# Encodings

> **Level:** Intermediate  
> **Spec:** [Encodings](https://parquet.apache.org/docs/file-format/data-pages/encodings/)  
> **PyArrow docs:** [ParquetWriter](https://arrow.apache.org/docs/python/generated/pyarrow.parquet.ParquetWriter.html)

**What you will learn:**

1. How `PLAIN` encoding stores values back-to-back with no compression
2. How `RLE_DICTIONARY` slashes size for low-cardinality columns
3. How `DELTA_BINARY_PACKED` exploits monotone integer sequences
4. How `BYTE_STREAM_SPLIT` improves floating-point compressibility
5. How to read back the encodings actually used by PyArrow from column-chunk metadata

In [1]:
import io

import pyarrow as pa
import pyarrow.parquet as pq

---

## 1. PLAIN encoding: simple back-to-back storage

> **Spec:** [Encodings: PLAIN](https://parquet.apache.org/docs/file-format/data-pages/encodings/)

PLAIN is the baseline encoding.
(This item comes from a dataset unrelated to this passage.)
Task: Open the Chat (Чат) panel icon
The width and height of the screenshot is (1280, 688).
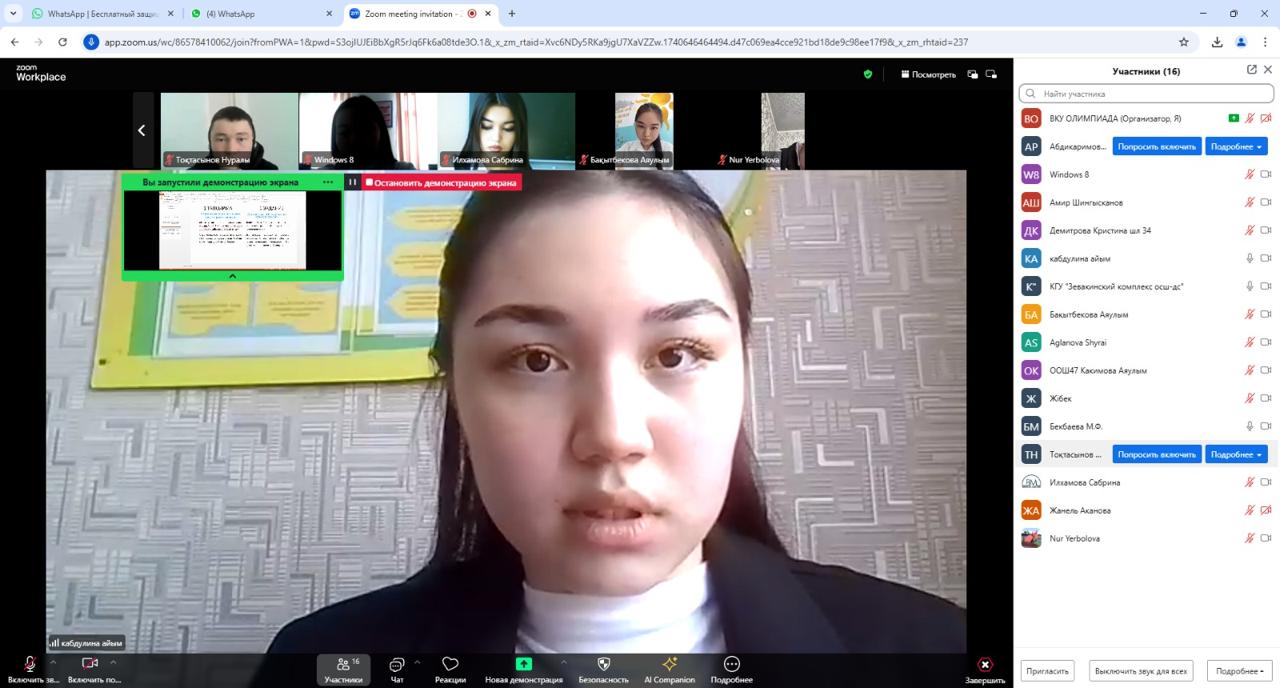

Values are stored consecutively with no further transformation:
- `INT32`: 4 bytes little-endian per value
- `BYTE_ARRAY`: `[4-byte length][bytes]` per value

PLAIN must be supported for all types. High-cardinality or random columns fall back to PLAIN.

In [None]:
import random
import string

rng = random.Random(42)
N = 50_000

# High-cardinality string column, essentially random, dictionary will be large -> falls back to PLAIN
random_strings = ["".join(rng.choices(string.ascii_letters, k=8)) for _ in range(N)]
table_plain = pa.table({"uuid_like": pa.array(random_strings, type=pa.string())})

buf_plain = io.BytesIO()
pq.write_table(table_plain, buf_plain)
buf_plain.seek(0)

meta = pq.ParquetFile(buf_plain).metadata
col = meta.row_group(0).column(0)
print(f"Column: {col.path_in_schema}")
print(f"Encodings: {col.encodings}")
print(f"Compressed:   {col.total_compressed_size:,} bytes")
print(f"Uncompressed: {col.total_uncompressed_size:,} bytes")

Column: uuid_like
Encodings: ('PLAIN', 'RLE', 'RLE_DICTIONARY')
Compressed:   598,337 bytes
Uncompressed: 697,794 bytes


---

## 2. RLE_DICTIONARY encoding: low-cardinality columns

> **Spec:** [Encodings: Dictionary Encoding](https://parquet.apache.org/docs/file-format/data-pages/encodings/)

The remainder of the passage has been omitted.